Thread: [SMW-devel] [SMW] Query performance and in-memory storage of SMW-related queries

SourceForge Headquarters 225 Broadway Suite 1600 San Diego, CA 92101 +1 (858) 454-5900

Hi,

Starting with SMW 1.7 and MW 1.18, we began to convert our old legacy
document system into a SMW-MW based system which right now left us
with more than 700.00 triplets stored in SMW but at the same time
decreased our response time on SMW-related queries.

Somewhere around 200.000 triplets (it does not mean the number is a
threshold)  we recognized an increased impact on query performance
where now every time we execute a query we feel the pinch. We are not
talking about in-template query performance as seen by the
Wikia/Familypedia example (we abandoned such practices some time ago).
Nowadays we encourage users to execute all complex queries either via
Special:Ask or provide an input form to run a RunQuery and yes we are
using APC to improve caching and response time in general.

We tried to look at external solutions such as 4Store which is not
supported on Windows, Virtuoso has no real documentation available to
make it work with SMW (at least we couldn't find one), and Jena which
seems to require SMW+ leaving us with the native SMW store itself and
we would like to keep it that way as every external software means an
additional fault point and maintenances effort.

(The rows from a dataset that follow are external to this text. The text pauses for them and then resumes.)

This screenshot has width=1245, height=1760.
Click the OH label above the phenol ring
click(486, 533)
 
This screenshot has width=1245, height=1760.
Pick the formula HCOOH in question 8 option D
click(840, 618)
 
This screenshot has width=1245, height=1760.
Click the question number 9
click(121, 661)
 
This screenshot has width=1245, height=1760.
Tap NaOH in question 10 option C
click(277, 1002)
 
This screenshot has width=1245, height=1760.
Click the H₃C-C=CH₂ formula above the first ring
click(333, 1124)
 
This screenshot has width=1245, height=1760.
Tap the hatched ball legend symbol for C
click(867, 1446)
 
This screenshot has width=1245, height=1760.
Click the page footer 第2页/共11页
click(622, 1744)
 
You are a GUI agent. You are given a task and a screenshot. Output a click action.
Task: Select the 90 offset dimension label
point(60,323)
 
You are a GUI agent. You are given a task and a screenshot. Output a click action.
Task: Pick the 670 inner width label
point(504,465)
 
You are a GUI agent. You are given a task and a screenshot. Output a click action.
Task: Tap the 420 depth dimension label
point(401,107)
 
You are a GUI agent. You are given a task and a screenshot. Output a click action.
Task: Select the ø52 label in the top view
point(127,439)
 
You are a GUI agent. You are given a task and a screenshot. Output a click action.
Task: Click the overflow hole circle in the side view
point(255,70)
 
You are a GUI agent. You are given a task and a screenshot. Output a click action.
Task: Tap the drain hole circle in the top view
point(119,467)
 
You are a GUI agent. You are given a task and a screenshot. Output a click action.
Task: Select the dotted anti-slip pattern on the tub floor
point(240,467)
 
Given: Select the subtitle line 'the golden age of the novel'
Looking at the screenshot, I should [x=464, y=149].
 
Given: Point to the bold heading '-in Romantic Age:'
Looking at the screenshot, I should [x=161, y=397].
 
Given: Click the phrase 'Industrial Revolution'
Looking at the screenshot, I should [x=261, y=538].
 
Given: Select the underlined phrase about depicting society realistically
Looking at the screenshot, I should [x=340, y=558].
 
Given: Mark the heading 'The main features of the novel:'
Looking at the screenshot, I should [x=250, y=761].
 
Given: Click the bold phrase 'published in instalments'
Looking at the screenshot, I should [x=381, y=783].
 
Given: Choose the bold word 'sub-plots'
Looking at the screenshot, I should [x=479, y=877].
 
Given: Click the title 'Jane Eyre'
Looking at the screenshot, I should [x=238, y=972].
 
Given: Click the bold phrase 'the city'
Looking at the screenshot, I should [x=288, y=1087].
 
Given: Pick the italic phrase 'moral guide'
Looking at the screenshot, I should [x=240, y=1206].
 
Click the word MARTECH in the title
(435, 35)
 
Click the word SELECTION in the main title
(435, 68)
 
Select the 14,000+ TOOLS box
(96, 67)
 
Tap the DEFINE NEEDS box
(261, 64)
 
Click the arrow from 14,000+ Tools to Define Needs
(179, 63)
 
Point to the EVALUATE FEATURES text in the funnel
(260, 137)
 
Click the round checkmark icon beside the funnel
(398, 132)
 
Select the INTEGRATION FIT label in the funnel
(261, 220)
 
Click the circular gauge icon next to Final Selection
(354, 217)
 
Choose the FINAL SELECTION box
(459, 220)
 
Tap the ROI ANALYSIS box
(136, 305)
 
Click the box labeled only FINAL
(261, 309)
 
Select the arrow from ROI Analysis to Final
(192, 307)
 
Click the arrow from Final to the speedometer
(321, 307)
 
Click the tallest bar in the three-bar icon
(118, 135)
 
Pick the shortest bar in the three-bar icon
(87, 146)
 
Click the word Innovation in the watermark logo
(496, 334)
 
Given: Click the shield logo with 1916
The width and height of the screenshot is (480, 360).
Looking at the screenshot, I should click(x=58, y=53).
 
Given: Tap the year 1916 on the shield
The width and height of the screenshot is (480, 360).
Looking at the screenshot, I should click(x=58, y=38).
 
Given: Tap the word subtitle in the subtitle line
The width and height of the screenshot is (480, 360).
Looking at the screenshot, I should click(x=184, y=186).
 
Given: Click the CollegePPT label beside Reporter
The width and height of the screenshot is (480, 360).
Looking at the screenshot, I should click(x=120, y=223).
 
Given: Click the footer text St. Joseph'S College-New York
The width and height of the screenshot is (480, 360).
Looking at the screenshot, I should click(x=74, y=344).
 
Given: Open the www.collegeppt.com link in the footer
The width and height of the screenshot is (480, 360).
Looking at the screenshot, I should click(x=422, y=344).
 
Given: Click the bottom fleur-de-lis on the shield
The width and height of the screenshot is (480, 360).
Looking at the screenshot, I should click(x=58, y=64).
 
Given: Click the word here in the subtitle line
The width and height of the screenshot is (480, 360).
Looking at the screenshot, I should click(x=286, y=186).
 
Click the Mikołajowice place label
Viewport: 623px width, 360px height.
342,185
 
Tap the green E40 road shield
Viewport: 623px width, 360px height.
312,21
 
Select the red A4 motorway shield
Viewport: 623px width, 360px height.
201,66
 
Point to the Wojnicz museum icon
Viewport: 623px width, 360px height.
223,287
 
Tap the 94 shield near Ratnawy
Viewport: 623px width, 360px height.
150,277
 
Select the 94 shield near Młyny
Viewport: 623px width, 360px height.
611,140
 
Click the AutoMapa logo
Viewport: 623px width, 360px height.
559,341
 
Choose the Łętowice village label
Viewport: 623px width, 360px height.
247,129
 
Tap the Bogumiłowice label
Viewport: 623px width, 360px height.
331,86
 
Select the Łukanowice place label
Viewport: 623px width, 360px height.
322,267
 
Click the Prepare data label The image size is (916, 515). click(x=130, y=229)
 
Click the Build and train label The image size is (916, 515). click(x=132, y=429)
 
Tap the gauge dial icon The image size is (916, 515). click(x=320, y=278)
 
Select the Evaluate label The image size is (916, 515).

== Architectural question ==

#1 Could their be an indexing problem on behalf of one of the primary
SMW table key indexes?

# 2 Does SMW natively support MySQL internal
query-cache-type/query-cache-size option to improve query performance?
We made sure MySQL is using query-cache-type/query-cache-size option
but somehow this don't show any effect for SMW-related queries.

#3 Would a different approach to handle query data namely storing
query data in a temporary in-memory table bring advantages compared to
the current approach of accessing SMW disk tables every-time a query
is executed? Would an in-memory concept for queried data (SMW data is
mirrored into a temporary in-memory table for READ purpose only at the
time of the actual MySQL session and every time MySQL is restarted
temporary in-memory tables have to been rebuild) improve query and
access performance of SMW related triplets. I guess (I don't know)
neither MyISM or InnoDB would do have an impact since the bottleneck
seems the disk access to execute queries on behalf of triplets stored
in SMW-related tables.

Of course their is always a way to improve performance by using better
hardware (RAID, SSD to improve output performance) but this a last
resort approach which we would like to avoid for the moment.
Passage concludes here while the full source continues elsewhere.